L'indeterminazione di questo campo semantico emerge chiaramente nello studio comparativo delle lingue europee di Benveniste, il quale, in Il vocabolario delle istituzioni
indoeuropee (1969), ci ricorda che il vocabolario greco prevede «cinque termini distinti che
si traducono uniformemente con dono»21. Si tratta di dōs, dōron, dōreá, dósis e dōtinē. Dōs fissa l'idea del dare nella sua forma più astratta e generale, dōron sta per il dono oggetto,
dōreá designa «il fatto di portare, di destinare in dono» con valore verbale. Le cose si
complicano con il termine dósis, che è «una trasposizione nominale di una forma verbale al presente o […] al futuro»22. Rappresenta l'atto di offrire, ma designa anche un atto giuridico: «in diritto attico è l'attribuzione di un'eredità per volontà espressa al di fuori delle regole di trasmissione normale»23. Dósis prevede anche un uso medico, il fatto di offrire un medicamento, «da cui la quantità data di un rimedio, “la dose”, senza che intervenga nessuna idea di regalo o di offerta»24. Come già sottolineato da Mauss, il termine è poi passato nel termine germanico gift che indica tanto il dono, quanto il veleno mortale per l'organismo.

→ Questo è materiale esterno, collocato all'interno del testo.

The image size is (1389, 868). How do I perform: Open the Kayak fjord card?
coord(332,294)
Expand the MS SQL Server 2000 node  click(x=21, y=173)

Dōtinē infine è il «termine più particolarizzato» indicante «un dono in quanto prestazione
contrattuale, imposta dagli obblighi di un patto, di un'alleanza, di un'amicizia, di un'ospitalità»25.
21 Émile Benveniste, Il vocabolario delle istituzioni europee, vol I: Economia, parentela, società, Einaudi, Torino, 2001, p. 48.
22 Ivi, p. 49. 23 Ibidem. 24 Ibidem. 25 Ibidem.
Se escludiamo dōs e dōreá, che rappresentano la forma verbale e l'accezione generale del dare, notiamo come il dono venga concepito in tre modi distinti: oggetto concreto, dono gratuito e prestazione contrattuale. Se già questo basta a mostrare la costante tensione del dono tra gratuità e reciprocità, notiamo anche che il concetto di dono è già compromesso al suo interno da una duplicità che lo sdoppia in strumento offensivo e in offerta di alleanza: il dono è, come il pharmakon, medicina e veleno al tempo stesso, a seconda dell'intenzione con cui viene offerto.
La stessa ambivalenza semantica si trova non solo nel latino hostis, che designa tanto l'ospite gradito quanto il nemico ostile, ma anche nel termine munus che, come spiega Esposito in
Communitas, indica «l'obbligo che si è contratto nei confronti dell'altro e che sollecita una
adeguata disobbligazione. La gratitudine che esige nuova donazione. […] Ciò che prevale nel munus è, insomma, la reciprocità, o “mutualità” del dare che consegna l'uno all'altro in un impegno, e diciamo pure in un giuramento comune»26. Se munus è un dono che obbliga allo scambio, immunis è colui che non tiene fede a quest'obbligo di restituire. Da qui ne deriva un'idea della comunità per cui communis, spiega Beneveniste, è chi ha in comune dei
munia, ovvero dei doveri o dei debiti, dei pegni o delle prestazioni da dare. Comunità è
quindi l'insieme di uomini coinvolti nel meccanismo delle compensazioni per cui un dono è impensabile in assenza di controdono.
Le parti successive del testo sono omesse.